- [EXERCISE DESCRIPTION] Word for word, please restate the line containing "At what coordinates should I click to accomplish: Click the info" and all the lines that follow it to the end of the data.

- [Stored records]
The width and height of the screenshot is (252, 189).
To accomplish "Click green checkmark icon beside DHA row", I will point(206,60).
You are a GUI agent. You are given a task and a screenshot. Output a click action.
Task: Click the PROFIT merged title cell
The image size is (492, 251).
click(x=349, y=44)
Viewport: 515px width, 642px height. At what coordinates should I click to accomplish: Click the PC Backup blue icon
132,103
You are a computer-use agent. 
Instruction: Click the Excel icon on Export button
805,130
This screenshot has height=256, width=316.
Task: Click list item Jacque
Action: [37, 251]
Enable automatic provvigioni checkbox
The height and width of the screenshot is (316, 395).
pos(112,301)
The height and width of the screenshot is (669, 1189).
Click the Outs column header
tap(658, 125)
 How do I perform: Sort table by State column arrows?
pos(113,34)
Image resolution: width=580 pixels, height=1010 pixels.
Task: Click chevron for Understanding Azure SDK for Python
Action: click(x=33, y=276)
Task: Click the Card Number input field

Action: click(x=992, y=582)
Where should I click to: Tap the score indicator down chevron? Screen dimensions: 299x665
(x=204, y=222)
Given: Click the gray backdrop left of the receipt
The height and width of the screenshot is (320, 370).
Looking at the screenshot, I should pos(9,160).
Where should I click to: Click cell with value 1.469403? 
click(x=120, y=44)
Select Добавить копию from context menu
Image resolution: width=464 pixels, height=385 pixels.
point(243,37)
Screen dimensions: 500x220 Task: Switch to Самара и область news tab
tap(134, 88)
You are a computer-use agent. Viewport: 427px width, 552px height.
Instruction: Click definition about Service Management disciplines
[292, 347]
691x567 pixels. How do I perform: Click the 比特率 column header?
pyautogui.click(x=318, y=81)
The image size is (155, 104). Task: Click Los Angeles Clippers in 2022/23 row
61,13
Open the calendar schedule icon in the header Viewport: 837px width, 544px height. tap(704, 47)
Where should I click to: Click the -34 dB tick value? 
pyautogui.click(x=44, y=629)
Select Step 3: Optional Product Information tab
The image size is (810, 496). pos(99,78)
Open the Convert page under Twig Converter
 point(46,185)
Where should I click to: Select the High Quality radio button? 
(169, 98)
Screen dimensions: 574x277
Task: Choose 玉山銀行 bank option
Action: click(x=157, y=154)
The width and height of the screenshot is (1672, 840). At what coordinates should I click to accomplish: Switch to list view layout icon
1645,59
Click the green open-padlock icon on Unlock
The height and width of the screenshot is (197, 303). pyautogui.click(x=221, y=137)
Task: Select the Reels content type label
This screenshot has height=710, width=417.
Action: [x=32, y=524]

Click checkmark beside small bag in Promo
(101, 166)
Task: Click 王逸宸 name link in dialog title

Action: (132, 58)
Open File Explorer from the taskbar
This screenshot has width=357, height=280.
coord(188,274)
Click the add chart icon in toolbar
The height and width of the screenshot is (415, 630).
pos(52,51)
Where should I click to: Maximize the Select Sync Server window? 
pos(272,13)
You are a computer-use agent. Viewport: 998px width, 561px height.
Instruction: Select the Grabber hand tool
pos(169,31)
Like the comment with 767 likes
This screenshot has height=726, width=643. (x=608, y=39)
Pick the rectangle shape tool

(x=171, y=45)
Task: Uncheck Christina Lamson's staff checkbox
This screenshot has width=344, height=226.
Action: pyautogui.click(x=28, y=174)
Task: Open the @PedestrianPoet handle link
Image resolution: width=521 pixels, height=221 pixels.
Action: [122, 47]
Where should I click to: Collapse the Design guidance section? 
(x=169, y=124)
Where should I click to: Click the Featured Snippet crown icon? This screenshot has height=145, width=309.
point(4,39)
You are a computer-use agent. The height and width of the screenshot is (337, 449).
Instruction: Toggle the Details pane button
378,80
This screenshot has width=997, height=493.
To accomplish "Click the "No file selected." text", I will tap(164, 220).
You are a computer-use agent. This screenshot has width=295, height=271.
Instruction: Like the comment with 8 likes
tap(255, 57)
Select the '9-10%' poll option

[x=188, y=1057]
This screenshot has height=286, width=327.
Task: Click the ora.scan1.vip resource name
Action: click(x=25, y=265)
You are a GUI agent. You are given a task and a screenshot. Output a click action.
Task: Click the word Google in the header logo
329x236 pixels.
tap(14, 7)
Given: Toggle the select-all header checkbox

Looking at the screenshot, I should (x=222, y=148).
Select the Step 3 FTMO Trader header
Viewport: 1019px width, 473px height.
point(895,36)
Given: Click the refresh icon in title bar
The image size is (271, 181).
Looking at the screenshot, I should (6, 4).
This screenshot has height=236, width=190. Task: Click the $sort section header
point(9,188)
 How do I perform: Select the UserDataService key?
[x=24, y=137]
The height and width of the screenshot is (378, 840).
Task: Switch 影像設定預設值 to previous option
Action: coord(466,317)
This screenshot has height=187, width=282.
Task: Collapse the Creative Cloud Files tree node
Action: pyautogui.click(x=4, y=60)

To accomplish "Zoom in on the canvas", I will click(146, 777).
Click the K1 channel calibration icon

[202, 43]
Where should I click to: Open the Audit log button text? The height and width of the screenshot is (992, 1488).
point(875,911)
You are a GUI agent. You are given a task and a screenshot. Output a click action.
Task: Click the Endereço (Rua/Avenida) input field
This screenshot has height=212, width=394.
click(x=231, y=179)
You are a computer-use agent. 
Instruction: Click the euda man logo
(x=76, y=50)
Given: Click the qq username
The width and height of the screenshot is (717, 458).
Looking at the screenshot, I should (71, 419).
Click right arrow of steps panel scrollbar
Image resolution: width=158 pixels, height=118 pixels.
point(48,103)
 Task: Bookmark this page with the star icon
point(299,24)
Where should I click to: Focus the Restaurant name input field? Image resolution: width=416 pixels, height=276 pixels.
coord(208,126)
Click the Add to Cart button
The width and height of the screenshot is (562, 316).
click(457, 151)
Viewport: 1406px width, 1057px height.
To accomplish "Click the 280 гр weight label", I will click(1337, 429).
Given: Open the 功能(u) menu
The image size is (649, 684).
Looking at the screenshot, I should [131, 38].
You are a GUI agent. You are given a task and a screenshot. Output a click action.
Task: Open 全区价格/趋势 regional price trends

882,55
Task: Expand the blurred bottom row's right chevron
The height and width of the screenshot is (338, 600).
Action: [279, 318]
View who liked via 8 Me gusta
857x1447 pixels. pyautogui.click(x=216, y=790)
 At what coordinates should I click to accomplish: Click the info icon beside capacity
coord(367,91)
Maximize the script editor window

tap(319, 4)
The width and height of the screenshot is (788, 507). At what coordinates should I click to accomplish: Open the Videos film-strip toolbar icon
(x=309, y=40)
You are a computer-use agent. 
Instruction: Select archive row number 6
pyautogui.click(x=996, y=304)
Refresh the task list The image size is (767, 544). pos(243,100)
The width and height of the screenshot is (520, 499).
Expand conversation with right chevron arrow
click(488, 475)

- [EXERCISE RESULT]
 At what coordinates should I click to accomplish: Click the info icon beside capacity
coord(367,91)
Maximize the script editor window

tap(319, 4)
The width and height of the screenshot is (788, 507). At what coordinates should I click to accomplish: Open the Videos film-strip toolbar icon
(x=309, y=40)
You are a computer-use agent. 
Instruction: Select archive row number 6
pyautogui.click(x=996, y=304)
Refresh the task list The image size is (767, 544). pos(243,100)
The width and height of the screenshot is (520, 499).
Expand conversation with right chevron arrow
click(488, 475)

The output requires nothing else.